* [YOUR TASK]: Every line of the data below that holds the string "computer" needs to be reported.

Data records
□ □ □

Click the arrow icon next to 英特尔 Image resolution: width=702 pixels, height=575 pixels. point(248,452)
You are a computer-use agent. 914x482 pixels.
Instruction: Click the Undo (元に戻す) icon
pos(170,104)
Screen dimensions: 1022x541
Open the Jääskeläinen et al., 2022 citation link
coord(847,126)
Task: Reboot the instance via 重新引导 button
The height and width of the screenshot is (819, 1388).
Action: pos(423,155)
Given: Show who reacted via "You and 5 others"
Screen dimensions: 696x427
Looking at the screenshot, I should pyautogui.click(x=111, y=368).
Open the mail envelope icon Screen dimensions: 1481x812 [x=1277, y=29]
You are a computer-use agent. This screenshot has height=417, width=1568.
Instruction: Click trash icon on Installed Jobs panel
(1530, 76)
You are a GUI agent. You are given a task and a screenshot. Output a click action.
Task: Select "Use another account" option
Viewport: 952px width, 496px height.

□ □ □

* [RESPONSE TO THIS TASK]:
You are a computer-use agent. 914x482 pixels.
You are a computer-use agent. This screenshot has height=417, width=1568.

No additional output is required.